In the rugged hills near the Chhattisgarh–Telangana border, jawans and cadre officers have been deployed for months to fight Naxals. Their daily reality is stark: scarce drinking water, no chance to bathe for weeks, and the constant strain of hostile terrain. Yet, amid this hardship, the Director General (IPS) of the force insists on being supplied with a particular luxury brand of bottled water—no matter the location, whether Ladakh’s cold deserts or Bijapur’s conflict zones.
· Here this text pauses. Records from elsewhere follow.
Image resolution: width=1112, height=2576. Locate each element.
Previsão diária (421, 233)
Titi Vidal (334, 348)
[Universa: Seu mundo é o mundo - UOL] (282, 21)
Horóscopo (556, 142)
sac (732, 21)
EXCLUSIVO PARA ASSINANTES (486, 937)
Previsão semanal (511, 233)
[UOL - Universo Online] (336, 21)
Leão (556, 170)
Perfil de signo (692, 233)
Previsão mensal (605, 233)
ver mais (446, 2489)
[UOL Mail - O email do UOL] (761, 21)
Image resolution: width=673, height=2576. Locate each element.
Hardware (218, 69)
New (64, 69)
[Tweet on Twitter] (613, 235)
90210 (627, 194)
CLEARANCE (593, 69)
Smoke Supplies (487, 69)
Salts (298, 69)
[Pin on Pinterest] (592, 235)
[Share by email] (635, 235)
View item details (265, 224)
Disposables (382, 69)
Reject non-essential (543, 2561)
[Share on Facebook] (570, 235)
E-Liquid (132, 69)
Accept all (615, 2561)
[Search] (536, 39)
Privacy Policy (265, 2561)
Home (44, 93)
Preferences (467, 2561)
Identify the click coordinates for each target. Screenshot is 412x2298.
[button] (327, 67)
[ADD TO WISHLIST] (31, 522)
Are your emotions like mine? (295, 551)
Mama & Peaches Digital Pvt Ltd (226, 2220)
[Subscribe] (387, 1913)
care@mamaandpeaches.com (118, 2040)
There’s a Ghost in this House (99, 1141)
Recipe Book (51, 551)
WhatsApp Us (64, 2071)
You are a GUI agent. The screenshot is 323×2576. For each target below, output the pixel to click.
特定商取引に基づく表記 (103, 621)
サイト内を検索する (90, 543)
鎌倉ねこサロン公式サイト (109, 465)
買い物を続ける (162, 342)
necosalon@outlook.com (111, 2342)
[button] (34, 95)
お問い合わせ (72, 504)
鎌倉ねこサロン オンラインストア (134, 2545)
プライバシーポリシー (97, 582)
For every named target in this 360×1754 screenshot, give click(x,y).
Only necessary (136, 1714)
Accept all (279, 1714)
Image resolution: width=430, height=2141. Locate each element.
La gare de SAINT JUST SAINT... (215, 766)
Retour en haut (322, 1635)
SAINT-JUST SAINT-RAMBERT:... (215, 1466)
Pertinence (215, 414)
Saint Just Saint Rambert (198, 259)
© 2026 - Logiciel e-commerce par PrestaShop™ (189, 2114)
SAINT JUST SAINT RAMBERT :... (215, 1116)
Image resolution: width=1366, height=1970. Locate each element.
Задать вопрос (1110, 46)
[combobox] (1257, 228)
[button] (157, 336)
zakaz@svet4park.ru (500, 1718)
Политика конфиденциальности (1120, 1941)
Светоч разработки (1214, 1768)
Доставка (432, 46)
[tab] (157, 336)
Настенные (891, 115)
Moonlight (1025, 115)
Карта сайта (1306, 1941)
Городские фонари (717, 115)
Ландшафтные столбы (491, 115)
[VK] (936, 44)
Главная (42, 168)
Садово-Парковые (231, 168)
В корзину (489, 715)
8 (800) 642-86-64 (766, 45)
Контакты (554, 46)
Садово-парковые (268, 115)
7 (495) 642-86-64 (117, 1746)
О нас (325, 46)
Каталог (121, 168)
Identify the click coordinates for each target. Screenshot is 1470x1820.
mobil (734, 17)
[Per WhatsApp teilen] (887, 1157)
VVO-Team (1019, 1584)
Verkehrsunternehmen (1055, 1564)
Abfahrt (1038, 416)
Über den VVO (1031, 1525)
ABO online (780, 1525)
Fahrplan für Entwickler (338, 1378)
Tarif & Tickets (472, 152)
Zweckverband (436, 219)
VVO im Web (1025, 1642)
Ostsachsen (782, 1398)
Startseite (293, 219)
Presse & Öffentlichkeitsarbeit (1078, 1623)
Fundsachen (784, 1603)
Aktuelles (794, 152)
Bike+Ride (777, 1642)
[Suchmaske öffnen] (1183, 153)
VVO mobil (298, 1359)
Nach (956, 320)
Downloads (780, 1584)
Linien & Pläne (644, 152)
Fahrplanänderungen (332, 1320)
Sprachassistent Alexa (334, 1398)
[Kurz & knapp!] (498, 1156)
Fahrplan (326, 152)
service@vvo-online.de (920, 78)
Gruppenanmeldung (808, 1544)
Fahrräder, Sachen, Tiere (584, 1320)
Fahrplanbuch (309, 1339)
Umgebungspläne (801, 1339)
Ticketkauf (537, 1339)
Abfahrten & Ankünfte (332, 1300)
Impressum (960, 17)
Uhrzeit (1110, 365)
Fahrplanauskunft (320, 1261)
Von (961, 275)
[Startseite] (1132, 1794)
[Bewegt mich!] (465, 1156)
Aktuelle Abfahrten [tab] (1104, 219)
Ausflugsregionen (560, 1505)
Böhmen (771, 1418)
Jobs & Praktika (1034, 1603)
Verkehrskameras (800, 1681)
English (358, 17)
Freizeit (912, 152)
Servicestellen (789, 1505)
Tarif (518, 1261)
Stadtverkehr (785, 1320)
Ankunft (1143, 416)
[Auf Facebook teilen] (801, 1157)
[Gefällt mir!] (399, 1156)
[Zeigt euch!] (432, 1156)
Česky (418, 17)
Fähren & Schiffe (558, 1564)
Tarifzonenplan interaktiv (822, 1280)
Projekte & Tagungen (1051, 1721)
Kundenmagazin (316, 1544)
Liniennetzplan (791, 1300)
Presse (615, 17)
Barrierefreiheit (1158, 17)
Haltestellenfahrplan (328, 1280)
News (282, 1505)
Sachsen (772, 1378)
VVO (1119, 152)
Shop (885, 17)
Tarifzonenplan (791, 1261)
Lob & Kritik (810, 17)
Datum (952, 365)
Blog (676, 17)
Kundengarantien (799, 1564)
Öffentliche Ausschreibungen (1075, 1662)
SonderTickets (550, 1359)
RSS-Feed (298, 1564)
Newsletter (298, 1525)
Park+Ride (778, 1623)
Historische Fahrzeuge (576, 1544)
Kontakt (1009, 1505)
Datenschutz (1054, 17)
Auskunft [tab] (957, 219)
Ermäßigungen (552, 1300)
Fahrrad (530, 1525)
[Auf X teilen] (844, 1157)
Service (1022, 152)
When a young officer dared to point out the glaring disparity—that troops were parched while their leader sipped premium water—the DG retaliated by ordering an inquiry against him. This episode is not just about VIP culture; it exposes the deep disconnect between the IPS brass at the top and the men and women who bear the brunt of operations on the ground.
The Ministry of Home Affairs recently told the Supreme Court it is considering “statutory intervention” to bypass a judgment granting Organised Group A Service status to CAPF cadre officers. This move, risks entrenching a system where IPS deputation continues to dominate CAPFs, despite the Court’s call for progressive reduction. The analogy is clear: like a Raja misled by Zamindars, the government hears only the intermediaries, not the peasants. The cadre officers—our modern “peasants”—are denied recognition, while IPS deputation flourishes.
The irony is that CAPFs consistently outperform state police in operational efficiency. The reason is simple: in CAPFs, cadre officers lead at the ground level, while IPS sit only at the top. In state police, IPS dominate every rung. Over time, IPS has become synonymous with scandals and inefficiency, while CAPF cadre officers—recruited through UPSC and trained rigorously—remain professional, dedicated, and willing to sacrifice.
India abolished Zamindari decades ago, but it survives in CAPFs through IPS deputation. The Supreme Court offered a chance to end this imbalance, much like the Coast Guard is led by its own cadre. Yet the government, misfed by IPS lobbying, risks undoing this progress. If cadre officers are denied their rightful leadership, they will be left with no option but prayer.
This is not just an internal matter of the forces. It is about fairness, dignity, and the credibility of governance. If those who sacrifice most are denied even basic respect, what message does that send to the nation?